[[ Source material, beginning ]]

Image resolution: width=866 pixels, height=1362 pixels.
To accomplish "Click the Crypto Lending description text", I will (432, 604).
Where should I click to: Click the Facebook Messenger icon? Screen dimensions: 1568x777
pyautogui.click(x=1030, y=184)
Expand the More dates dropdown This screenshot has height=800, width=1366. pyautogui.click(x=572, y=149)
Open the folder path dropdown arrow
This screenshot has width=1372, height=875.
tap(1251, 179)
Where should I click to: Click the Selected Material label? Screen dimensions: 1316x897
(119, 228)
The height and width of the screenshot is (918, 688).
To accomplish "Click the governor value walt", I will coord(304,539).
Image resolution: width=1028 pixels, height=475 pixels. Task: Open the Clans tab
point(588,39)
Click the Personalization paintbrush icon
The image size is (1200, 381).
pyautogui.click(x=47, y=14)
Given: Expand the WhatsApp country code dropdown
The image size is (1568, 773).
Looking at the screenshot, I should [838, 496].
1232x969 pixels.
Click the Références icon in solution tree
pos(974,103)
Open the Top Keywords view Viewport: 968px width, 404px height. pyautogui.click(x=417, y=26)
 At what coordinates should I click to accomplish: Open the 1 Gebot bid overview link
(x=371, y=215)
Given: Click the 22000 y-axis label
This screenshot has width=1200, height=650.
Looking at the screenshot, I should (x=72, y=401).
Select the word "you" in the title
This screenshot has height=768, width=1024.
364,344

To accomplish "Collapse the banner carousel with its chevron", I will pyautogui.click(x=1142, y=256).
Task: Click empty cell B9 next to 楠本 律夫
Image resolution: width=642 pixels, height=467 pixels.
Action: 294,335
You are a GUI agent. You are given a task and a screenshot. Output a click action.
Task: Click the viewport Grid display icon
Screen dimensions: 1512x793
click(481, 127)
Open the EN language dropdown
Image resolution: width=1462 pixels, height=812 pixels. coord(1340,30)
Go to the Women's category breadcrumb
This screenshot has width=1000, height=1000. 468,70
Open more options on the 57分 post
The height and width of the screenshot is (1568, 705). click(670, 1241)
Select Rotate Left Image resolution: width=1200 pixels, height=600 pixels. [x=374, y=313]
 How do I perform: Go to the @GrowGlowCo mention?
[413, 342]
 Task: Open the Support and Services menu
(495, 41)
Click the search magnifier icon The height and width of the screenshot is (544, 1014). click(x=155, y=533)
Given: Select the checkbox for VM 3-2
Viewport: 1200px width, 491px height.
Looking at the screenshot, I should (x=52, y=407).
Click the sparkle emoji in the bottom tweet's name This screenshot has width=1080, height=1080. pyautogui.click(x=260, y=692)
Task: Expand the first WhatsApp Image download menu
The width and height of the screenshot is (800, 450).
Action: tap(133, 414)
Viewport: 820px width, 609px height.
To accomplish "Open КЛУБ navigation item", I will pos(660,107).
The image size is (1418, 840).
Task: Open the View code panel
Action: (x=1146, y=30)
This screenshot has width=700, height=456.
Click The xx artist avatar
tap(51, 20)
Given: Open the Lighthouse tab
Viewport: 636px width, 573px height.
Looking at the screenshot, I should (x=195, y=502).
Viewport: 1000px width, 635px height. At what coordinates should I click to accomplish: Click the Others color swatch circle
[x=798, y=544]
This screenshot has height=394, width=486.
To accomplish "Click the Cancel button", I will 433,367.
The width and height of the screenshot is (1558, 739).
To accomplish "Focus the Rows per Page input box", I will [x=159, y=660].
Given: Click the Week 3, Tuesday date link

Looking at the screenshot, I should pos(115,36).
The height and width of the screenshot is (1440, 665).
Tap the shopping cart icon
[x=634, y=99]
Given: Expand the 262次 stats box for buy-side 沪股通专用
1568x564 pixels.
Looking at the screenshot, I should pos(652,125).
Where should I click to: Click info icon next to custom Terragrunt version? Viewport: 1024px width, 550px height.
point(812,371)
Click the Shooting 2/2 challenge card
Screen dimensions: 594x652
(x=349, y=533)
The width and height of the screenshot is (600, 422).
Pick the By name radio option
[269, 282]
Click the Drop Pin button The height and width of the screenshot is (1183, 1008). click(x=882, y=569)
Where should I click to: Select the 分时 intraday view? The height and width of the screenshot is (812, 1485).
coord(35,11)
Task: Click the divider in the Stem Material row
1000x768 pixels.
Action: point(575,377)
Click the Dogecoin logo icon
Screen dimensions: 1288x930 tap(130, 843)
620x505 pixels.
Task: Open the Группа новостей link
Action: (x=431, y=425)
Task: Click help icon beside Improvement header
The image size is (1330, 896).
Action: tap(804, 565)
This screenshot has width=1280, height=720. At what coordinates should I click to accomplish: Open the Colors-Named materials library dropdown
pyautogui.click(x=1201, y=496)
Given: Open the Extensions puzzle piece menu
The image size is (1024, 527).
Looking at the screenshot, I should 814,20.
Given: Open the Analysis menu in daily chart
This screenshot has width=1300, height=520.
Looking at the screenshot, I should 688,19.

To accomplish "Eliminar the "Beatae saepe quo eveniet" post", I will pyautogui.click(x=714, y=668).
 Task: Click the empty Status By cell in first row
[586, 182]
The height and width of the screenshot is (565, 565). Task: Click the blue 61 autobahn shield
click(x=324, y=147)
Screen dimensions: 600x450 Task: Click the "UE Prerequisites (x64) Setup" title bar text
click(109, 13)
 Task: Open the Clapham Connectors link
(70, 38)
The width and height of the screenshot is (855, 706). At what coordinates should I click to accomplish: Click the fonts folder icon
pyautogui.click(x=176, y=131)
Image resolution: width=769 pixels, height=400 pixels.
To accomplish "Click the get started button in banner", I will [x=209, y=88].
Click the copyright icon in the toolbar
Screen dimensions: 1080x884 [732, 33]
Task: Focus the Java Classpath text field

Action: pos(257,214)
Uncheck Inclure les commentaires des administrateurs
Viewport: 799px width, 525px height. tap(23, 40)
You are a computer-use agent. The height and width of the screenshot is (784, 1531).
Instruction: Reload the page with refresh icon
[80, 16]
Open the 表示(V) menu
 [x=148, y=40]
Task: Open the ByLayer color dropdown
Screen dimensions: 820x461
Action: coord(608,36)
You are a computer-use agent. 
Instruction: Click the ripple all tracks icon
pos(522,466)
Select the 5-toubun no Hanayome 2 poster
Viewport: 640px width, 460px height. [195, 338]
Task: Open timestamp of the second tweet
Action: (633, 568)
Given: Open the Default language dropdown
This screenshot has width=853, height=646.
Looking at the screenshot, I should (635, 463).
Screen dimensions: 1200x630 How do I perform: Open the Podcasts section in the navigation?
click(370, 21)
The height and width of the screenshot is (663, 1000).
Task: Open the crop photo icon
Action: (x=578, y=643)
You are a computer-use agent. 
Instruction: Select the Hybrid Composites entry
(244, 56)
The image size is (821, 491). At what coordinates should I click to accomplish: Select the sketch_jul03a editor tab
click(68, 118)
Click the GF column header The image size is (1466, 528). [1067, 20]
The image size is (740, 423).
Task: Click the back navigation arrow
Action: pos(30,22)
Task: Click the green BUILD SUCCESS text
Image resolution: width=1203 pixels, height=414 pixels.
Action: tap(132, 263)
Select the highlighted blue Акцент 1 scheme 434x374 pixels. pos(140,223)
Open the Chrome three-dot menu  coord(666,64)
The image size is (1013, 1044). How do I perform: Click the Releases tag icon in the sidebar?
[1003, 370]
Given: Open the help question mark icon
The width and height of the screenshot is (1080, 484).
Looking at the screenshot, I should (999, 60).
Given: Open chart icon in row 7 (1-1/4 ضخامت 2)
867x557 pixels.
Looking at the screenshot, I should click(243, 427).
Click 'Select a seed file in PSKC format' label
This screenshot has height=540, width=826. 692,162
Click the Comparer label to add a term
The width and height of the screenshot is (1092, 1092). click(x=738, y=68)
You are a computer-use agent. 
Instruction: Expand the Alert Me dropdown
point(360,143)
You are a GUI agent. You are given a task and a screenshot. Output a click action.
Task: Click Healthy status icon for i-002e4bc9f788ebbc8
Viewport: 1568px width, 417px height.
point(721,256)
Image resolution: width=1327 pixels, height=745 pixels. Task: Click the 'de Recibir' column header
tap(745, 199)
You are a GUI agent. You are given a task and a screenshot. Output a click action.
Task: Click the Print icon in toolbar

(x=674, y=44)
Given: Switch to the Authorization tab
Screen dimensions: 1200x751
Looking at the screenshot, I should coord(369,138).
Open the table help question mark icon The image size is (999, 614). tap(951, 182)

[[ Source material, end ]]

Problem to work on:
Scan the records above for the string "question", then report every line that contains it.

Task response:
Given: Open the help question mark icon
Open the table help question mark icon The image size is (999, 614). tap(951, 182)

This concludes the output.